### Problem 1:
Can you copy out the parenting essay below word for word, all of it?

### Passage to read:
When my family was sleeping together and nursing too much, it was against all the gospel back then. So the first thing I did was stop reading parenting books. Next, I rationalized that at some point, my kids would no longer want to sleep in bed with me or nurse. It's sort of like diapers; you should encourage them to mature, but you can't worry so much about a time table. As my mother-in-law used to love to say, "he's not walking down the aisle in a diaper." At the time, I was more worried about pre-K, not standing under a Chupah with Thomas-the-Tank-engine Pampers. (By the way, I got my kids into underpants before they stopped nursing, but I'm not sure there is any correlation or cause-and-effect there.)

I guess what irks me is that everything about motherhood becomes a pubic debate. I'm not against public discussion, which I think is a great way to air out fears and joys about the whole process. But all too often, these issues are portrayed like partisan politics -- you have to vote one way or the other.

I'm certainly not advocating that my parenting modes were any better than women who knew how to wean or get their kids to bed on time. Aren't there more important things than breastfeeding deadlines and sleeping arrangements? Say, focusing on ways to instill happiness in your kids and promoting self-confidence? I'm happy to report that my children have their ups and downs, but so far they seem pretty well adjusted. I'm not convinced it has anything to do with my lazy weaning routine or lack of bedtime rituals.

### Problem 2:
Could you reproduce every one of the records below, requests included, shifting each coordinate in the answers by -72 and omitting the pictures?

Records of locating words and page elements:
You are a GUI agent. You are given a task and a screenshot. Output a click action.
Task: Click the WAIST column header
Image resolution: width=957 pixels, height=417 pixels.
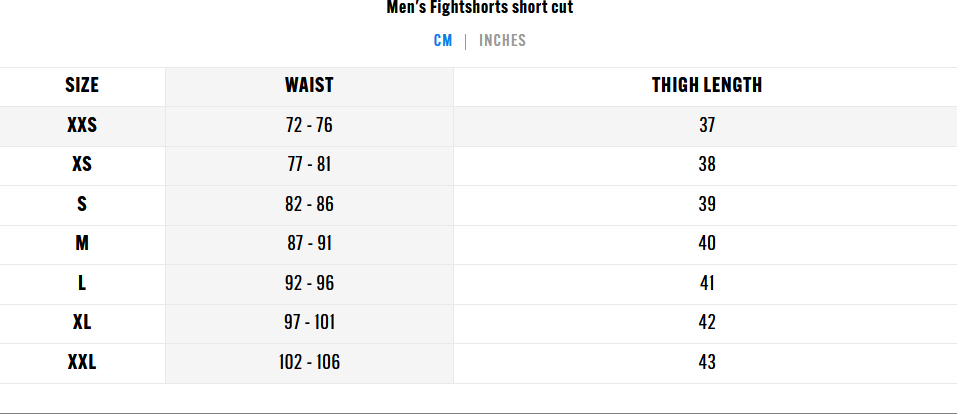click(309, 85)
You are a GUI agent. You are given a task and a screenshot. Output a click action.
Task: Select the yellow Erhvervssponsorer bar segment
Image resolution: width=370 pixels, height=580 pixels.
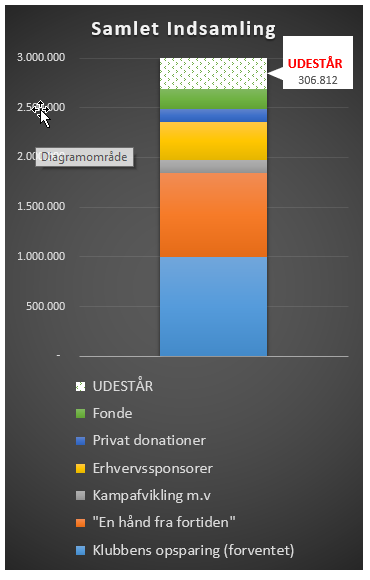[x=213, y=141]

### Complete response 1:
When my family was sleeping together and nursing too much, it was against all the gospel back then. So the first thing I did was stop reading parenting books. Next, I rationalized that at some point, my kids would no longer want to sleep in bed with me or nurse. It's sort of like diapers; you should encourage them to mature, but you can't worry so much about a time table. As my mother-in-law used to love to say, "he's not walking down the aisle in a diaper." At the time, I was more worried about pre-K, not standing under a Chupah with Thomas-the-Tank-engine Pampers. (By the way, I got my kids into underpants before they stopped nursing, but I'm not sure there is any correlation or cause-and-effect there.)

I guess what irks me is that everything about motherhood becomes a pubic debate. I'm not against public discussion, which I think is a great way to air out fears and joys about the whole process. But all too often, these issues are portrayed like partisan politics -- you have to vote one way or the other.

I'm certainly not advocating that my parenting modes were any better than women who knew how to wean or get their kids to bed on time. Aren't there more important things than breastfeeding deadlines and sleeping arrangements? Say, focusing on ways to instill happiness in your kids and promoting self-confidence? I'm happy to report that my children have their ups and downs, but so far they seem pretty well adjusted. I'm not convinced it has anything to do with my lazy weaning routine or lack of bedtime rituals.

### Complete response 2:
You are a GUI agent. You are given a task and a screenshot. Output a click action.
Task: Click the WAIST column header
Image resolution: width=957 pixels, height=417 pixels.
click(237, 13)
You are a GUI agent. You are given a task and a screenshot. Output a click action.
Task: Select the yellow Erhvervssponsorer bar segment
Image resolution: width=370 pixels, height=580 pixels.
[x=141, y=69]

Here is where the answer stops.